J'ai pas beaucoup de souvenirs joyeux avec Maman. Je suis encore petite, donc j’ai le temps de m’en faire des souvenirs, mais ça a l’air difficile, surtout avec Maman. À chaque fois que je pense à elle, j’ai beau chercher, je pense jamais à un truc joyeux en premier, ni en deuxième, ni en troisième, ni en dixième. Il y en a eu, faut pas croire que je suis une Cosette ou une Rém sans famille non plus, mais faut que je cherche longtemps dans ma mémoire pour en trouver un qui est pas malheureux.
Il paraît que je fais tout le temps des bêtises. C'est peut-être pour ça que Maman m'aime pas. Elle dit tout le temps « Pourquoi tu peux pas être sage comme tes cousines Cynthia et Anita ? Elles font jamais de bêtises elles, elles sont sages comme des images, elles. » alors que c'est même pas vrai, Anita elle crie tout le temps et Cynthia elle m'a appris à dire plein de gros mots, je sais même pas où elle les a entendus.
Le problème c'est que quand je fais une bêtise, je sais pas que c'en est une avant de la faire. Comme la fois où elle m'a vue dans la salle de bain avec du rouge partout sur ma tête, sur ma langue, dans le lavabo, et même par terre sur le tapis pour les pieds. Ça faisait des petites tâches comme si j’avais coupé tous mes doigts.
J’ai crié quand Maman a ouvert la porte. Elle a rien compris à ce qui s'est passé parce qu'elle m'a hurlé dans les oreilles :
— Qu’est-ce qui s’est passé ?
Et elle m'a serré les bras et a continué à hurler :
— Où tu as mal ? Où tu es blessée ? Dis-moi tout de suite ! Il faut aller à l’hôpital !

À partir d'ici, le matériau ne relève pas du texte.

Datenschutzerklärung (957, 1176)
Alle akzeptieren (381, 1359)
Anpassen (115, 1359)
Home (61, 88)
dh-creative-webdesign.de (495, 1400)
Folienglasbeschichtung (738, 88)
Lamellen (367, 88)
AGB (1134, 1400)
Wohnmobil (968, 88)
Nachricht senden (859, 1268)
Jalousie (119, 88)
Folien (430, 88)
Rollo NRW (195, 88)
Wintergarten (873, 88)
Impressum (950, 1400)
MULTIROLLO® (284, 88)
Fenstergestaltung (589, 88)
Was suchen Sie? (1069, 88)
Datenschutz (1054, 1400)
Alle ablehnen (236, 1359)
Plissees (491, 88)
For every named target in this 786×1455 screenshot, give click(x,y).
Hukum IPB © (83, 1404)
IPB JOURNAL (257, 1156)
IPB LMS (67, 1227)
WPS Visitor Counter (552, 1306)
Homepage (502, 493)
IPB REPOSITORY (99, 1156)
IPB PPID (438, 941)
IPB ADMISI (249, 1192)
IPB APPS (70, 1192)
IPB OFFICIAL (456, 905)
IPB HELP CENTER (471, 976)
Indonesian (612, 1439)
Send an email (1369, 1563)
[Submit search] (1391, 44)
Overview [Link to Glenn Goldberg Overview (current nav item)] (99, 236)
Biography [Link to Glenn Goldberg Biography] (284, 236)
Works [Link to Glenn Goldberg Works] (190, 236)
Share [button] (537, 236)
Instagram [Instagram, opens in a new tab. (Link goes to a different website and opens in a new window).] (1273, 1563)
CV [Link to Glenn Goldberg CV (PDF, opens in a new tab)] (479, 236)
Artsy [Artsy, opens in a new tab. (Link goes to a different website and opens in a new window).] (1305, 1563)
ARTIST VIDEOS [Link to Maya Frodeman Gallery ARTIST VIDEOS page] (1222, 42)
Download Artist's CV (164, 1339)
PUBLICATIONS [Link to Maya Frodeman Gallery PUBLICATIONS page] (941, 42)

J'ai rien répondu, même si je connaissais la réponse, c’était pas facile à avouer. Marjorie m’avait dit à la récré que les stylos rouges avaient le goût de bonbon à la fraise, et que c'était pour ça que c'était rouge. Je l’ai écoutée bêtement alors que je savais depuis depuis que Marjorie était une menteuse ! C'était pas du bonbon à la fraise dedans. C'était amer comme le goût du médicament quand il reste trop longtemps dans la bouche et que j'arrive pas à l'avaler. J’ai cassé mon stylo pour aspirer l’intérieur et comme ça marchait pas, j'ai coupé au milieu pour lécher l’encre. J'arrivais pas à nettoyer, ça partait pas.
Plus j'essuyais, avec mes mains et avec mon débardeur, plus ça s'étalait. J’avais mis de l'eau partout aussi et je savais que Maman allait se fâcher. Et quand elle est fâchée, elle tape. C’est tout le temps comme ça avec Maman, elle tape d’abord et après elle pose les questions. Parfois elle tape, puis elle pose les questions, puis elle retape parce qu'elle aime pas la réponse.
Maman a regardé autour de moi et elle a ouvert les gros yeux. Ça voulait dire qu'elle a compris que j'ai fait une bêtise.
— Pourquoi tu as mangé le stylo ? Tu es bête ou quoi ? Tu veux mourir ? C’est du poison à l’intérieur !
Elle m'a giflée sur la joue droite.
— Et arrête de pleurer ou je t'en mets une autre ! Pourquoi tu pleures alors que c'est toi qui fais des bêtises ? Arrête de pleurer je te dis !
Pasteur Judith dit souvent qu’il faut faire comme notre Seigneur Jésus Christ, sur la terre comme au ciel. Mais à ce moment là, j'ai pas voulu, parce que ça m'avait fait trop mal déjà la première gifle, alors j'ai caché ma joue gauche. Au final, ça a servi à rien du tout, j'ai eu droit à l'autre gifle sur la même joue.